I felt a strong vibe just before I steeled myself and told my brother that Hunter S. Thompson was dead, that I'd read it in one of my mailgroups and then in the daily headlines. Was just reminded--and then reminded again. It was a feeling of numb despair, and it wasn't mine...
I'm not sure what I'm hearing, what I'm feeling now. This is the sort of thing where you think, well, if even he couldn't laugh it off scathingly, what does that say about where the future stands, what are we facing here? Because I don't doubt for a second that it's the state of this nation/empire, even as the rest of the civilized world seems to be evolving and learning from its mistakes, that would lead an American of such stature to put a bullet through his head.
We are regressing here, backsliding insidiously via loopholes and legislation riders and myriad condonings back towards an idyllic-framed mediaevalism, feudalism, whatever will satisfy the demands of the rich and their corporate interests. Blink as a bill goes through and you'll see nothing changed on the surface--compare the national views of a week, a month, a year...and you start to see more than you want to. The various layers of state and federal and local obscure it, if you look too closely at one or the other--but see the big picture, and the big words, and the shapes are clear. And you ask yourself, if you haven't already, is this actually my country?--the one I used to believe in as an ideal??

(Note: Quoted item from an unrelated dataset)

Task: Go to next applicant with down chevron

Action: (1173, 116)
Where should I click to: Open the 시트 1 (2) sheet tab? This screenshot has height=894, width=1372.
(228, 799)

And maybe the answer is no. Maybe the most certain thing in this brave new world is the acceptance of lies and those who spread them, and the vilification of those who assert that "the truth" has any meaning. After all, the truth changes nothing--it has not yet raised up any Senate Investigatory Committees or other dei ex machinae, because there is no independent power left in the legislature to move that mountain, no matter what our faith. The system has been gradually hamstrung while its citizens were distracted by war--the strings are all leading right into the White House, with all action under the 'yea or nay' shadow of a single political party that has been gathering its forces and wish lists for decades. We are even now living in a state of unconstitutional lawlessness, whatever the official line of the day might be.
In such a time as this, one longs for Victor Hugo, for Emile Zola, for Aldous Huxley, for Fyodor Dostoyevsky, for Albert Camus, for George Bernard Shaw, for George Orwell, for Eric Hoffer--for everyone who has stepped to the forefront of their times, boldly or subtly, and cut through the crap to say what needs saying. We want their voices along with Bill Moyers, Noam Chomsky, Kurt Vonnegut, and all the rest of us here--everyone with the gift of words--to clarify, to show the subtle, to speak the truth and give it back its power before it's all stolen away in more distractions, more violence, less bread and more circuses but always the promise that we're getting better and better every day...

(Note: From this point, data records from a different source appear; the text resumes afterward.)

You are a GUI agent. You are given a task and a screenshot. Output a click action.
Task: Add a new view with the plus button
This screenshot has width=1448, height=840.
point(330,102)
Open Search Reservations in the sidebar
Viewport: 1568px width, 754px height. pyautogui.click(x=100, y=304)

National improvement is not a natural process. It takes stern will and honesty, and willingness to plan for the future not for immediate gratification, whether it be misleading tax cuts or being able to gamble away your own retirement money unhindered. It takes looking at the needs of all people, regardless of whether they go to church or not, or how much they gave your campaign or that of your opponent--it takes intelligent humanity, not just the will of some God whose name and supremacy you latch to your cause...and "humanism" is not, must not become another dirty word, tainted with spin. Humanity is our ideal as humans, not a thing to be demeaned at every turn.

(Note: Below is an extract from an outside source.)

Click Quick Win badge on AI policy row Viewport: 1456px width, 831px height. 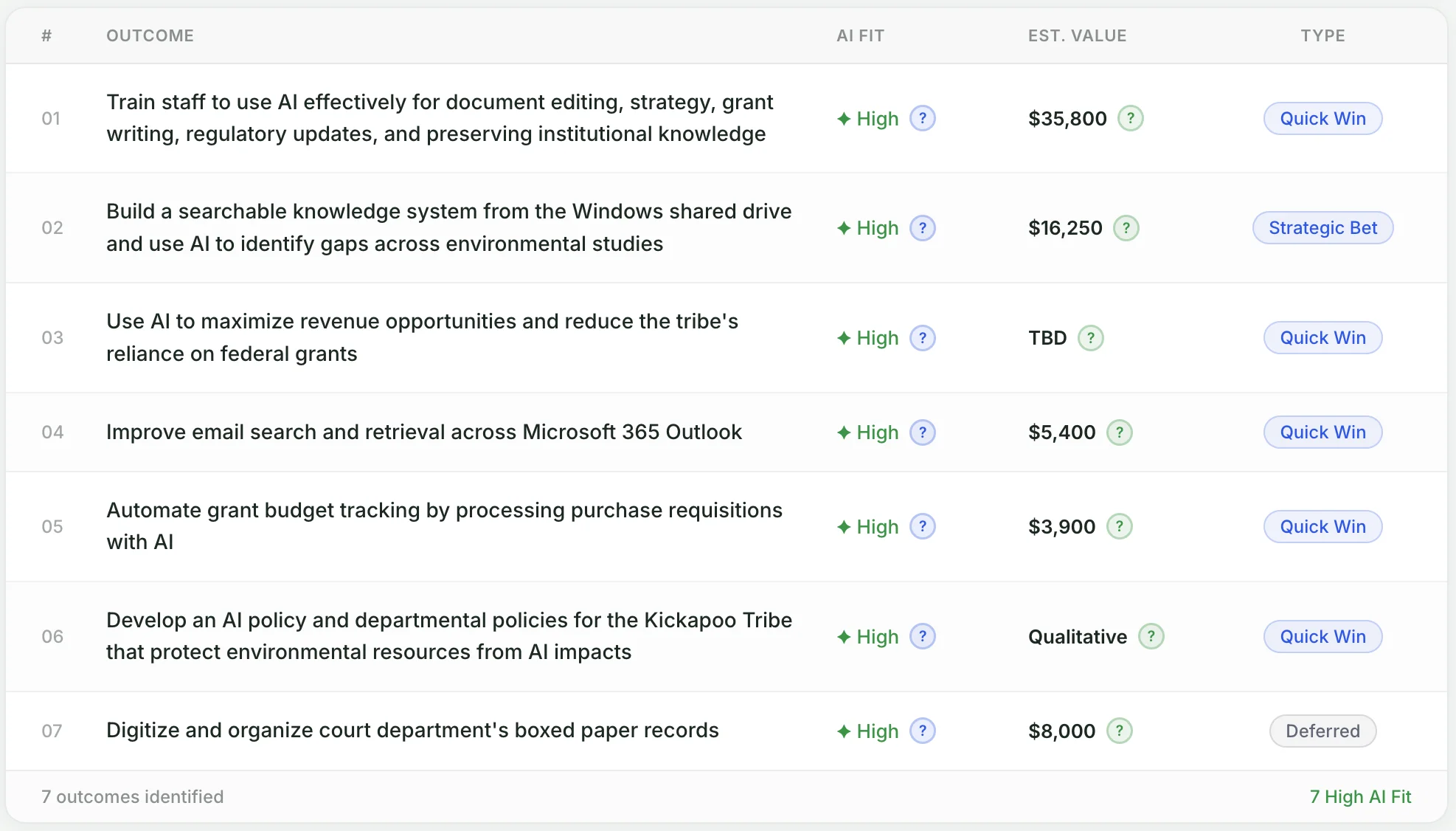(x=1322, y=636)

And it also takes the effort of those who will hold a nation to its own avowed ideals--the ones who will needle and nag, the ones who will deftly prick egos and tip sacred cows, and test whether people practise what they preach in this still-ongoing (till further notice) "experiment in democracy." To cite last night's "most controversial episode ever," this country may even owe a great deal of its remaining intellectual freedom (and even capacity, I daresay) to "The Simpsons"--and I've said more than once, the day when that show is forced off the air is the day that we lose all intelligent media in America.
But here we have another defining event--though "forced off the air" is perhaps too blunt and implicating a term for what has been technically ruled a suicide. And in the wake of this passing, perhaps we can make sure that his signature spirit of reckless inquiry and irreverence to all things arbitrary never leaves but only grows stronger now, pulling more people out of the wings and the shadows, off of the sidelines here.
There is too much to be done to let Hunter S. Thompson be forgotten...or Arthur Miller...or anyone who has written things that need to be spoken again, and firmly, and unmistakeably. Time to set about cutting the crap.